It was the last straw for me. It’s really like that, the mass of it you know? Straw. A thousand lashes and you still don’t fucking care. You’re not sorry. You actually don’t give a fuck, and you’ve already moved on. It feels like I could apply this to every lost relationship, all that history with maybe one exception.
I just pay bills.
I just help you feel better.
I just pick up the phone when you call.
I just agreed to come over.
I was just a body.
Just an employee.
Just a ride.
Just an ear.
I was just there, willing.
And I loved. I would have given you everything if I was sure. If I felt more safe. And I did it—it being giving everything—terrified, anyway. (Now I know justifiably.)
I still want you to fucking care, it’s incredible. I wonder if I’m the incredible one. I must be. Crazy. Do I get on a plane in the morning? Is that impulsive, is it crazy, is it the very thing I need to do? If I can get to the water by evening, will I be okay?

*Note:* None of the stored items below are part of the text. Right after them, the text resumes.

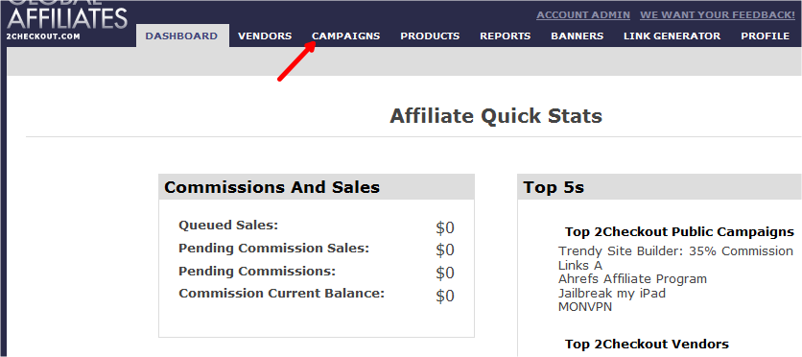Click the Jailbreak my iPad campaign
The height and width of the screenshot is (357, 802).
coord(612,294)
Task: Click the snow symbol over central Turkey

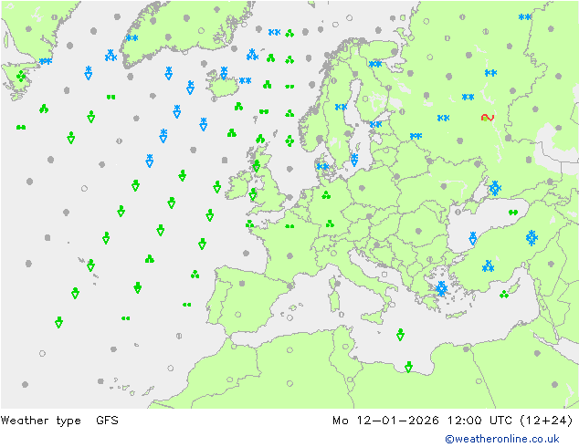Action: pos(489,267)
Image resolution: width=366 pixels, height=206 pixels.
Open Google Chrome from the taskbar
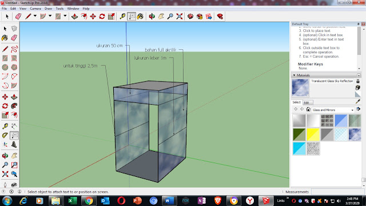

I know I have a way of externalizing. I don’t easily take responsibility for things. It’s just, things don’t just happen. They happen for a reason. People make choices, yes. But there are reasons why. I think that context is important.
I had no idea what I was in for. If it was just up to me, it would have never happened. I could not have gotten here without you. Was it me? Is it me still?
We are living under fascism. The noose tightens when life could be perfect.
I don't want to participate. I'd rather read and write and do what I can where I am.
Am I safe here?
Am I safe anywhere?
What are the stories you are telling where you are?
To what end?
The world leans right.
A circle, its own weight falling on itself, flat.